Belfort : le lycée Diderot regarde désormais vers l’avenir

Voici deux ans, la fermeture envisagée du lycée professionnel Diderot (qui est en fait installé à Bavilliers) faisait réagir l’ensemble des politiques terrifortains. Ce lundi 3 septembre, la rentrée s’y est déroulée dans un contexte bien plus serein. Le proviseur espère même un développement de l’établissement vers les filières post-bac.

Le lycée professionnel Diderot est sous les feux de la rampe pour la rentrée. Il y a deux ans, les élus de tous bords signaient des motions pour s’opposer à son absorption par le lycée Follereau. En ce lundi de rentrée, il recevait la visite de Maude Clavequin, vice-présidente de la Région (le conseil régional a la compétence sur les lycées), d’Éric Lançon, conseiller régional, de Michel Zumkeller, député, d’Éric Koeberlé, maire de Bavilliers et conseiller départemental. Ce mardi 4 septembre, c’est le recteur qui est annoncé, pour mieux évaluer un dispositif de regroupement de classes de Seconde, préfigurateur d’une réforme nationale à venir.
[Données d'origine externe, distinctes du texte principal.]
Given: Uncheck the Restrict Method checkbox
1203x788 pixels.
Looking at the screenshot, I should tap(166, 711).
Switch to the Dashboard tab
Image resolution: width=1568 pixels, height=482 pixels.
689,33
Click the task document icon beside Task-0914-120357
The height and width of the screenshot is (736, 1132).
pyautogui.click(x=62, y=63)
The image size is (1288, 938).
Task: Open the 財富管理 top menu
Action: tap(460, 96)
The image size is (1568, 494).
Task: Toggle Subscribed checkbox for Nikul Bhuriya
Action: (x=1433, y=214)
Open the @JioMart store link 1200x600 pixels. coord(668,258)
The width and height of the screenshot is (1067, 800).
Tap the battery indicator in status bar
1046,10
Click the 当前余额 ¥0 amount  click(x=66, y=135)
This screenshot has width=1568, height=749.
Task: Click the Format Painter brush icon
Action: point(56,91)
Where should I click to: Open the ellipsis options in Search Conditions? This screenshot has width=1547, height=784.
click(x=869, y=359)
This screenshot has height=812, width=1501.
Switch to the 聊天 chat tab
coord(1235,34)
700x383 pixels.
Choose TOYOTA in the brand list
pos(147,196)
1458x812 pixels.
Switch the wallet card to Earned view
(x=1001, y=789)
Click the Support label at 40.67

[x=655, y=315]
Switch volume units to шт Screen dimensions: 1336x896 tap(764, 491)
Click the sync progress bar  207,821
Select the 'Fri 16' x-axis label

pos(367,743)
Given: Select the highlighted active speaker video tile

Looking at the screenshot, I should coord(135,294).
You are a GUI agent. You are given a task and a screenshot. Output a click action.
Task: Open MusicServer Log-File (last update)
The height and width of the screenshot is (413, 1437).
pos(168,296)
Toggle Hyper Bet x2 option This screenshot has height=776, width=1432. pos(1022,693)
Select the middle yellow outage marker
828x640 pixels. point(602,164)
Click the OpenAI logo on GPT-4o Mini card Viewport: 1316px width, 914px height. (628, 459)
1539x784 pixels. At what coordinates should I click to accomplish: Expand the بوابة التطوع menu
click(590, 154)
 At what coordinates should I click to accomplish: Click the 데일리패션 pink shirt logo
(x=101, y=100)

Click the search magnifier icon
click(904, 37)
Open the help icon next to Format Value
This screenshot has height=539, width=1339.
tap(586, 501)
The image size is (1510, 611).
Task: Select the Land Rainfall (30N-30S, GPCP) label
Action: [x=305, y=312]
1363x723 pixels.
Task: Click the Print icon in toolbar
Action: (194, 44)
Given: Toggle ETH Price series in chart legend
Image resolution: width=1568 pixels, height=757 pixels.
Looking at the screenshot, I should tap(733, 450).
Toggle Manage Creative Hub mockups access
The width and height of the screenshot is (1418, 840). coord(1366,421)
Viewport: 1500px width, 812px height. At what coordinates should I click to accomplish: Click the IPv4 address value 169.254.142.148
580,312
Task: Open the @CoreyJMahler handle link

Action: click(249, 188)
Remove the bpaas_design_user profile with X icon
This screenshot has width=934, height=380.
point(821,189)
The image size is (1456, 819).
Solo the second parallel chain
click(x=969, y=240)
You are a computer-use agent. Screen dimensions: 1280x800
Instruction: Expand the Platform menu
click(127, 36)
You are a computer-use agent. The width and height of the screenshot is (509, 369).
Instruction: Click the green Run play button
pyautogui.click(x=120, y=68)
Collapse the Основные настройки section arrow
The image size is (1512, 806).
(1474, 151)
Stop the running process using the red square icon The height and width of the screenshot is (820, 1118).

En ce lundi, le proviseur, Philippe Dariel a surtout accueilli les nouveaux lycéens. L’occasion pour lui de faire passer un certain nombre de messages et de faire comprendre aux élèves qu’ils sont dans un environnement inhabituel pour un lycée : une architecture de plain-pied, un effectif de 380 élèves encadrés par 90 personnes. « On est dans un village », a-t-il insisté. Message sur la bonne attitude à adopter : dire « Bonjour » au copain et non pas « Bonjour, gros ! » ; enlever sa casquette en rentrant au lycée, bref, des « valeurs élémentaires, le respect mutuel, la bonne humeur ». Message aussi sur l’ambition et la réussite : « On ne se résigne pas à ce que 10 % des bac pro sortent sans qualification et 5 % des CAP. » Pour éviter ces échecs, cela passe, pour le proviseur, par un engagement des élèves, par la volonté de faire sauter le tabou de la ré-orientatiion au premier trimestre si l’élève ne se sent pas bien dans sa formation, et par un environnement favorable : « On ne peut pas réussir quand on est mal dans sa peau, dans son lycée, dans sa classe. »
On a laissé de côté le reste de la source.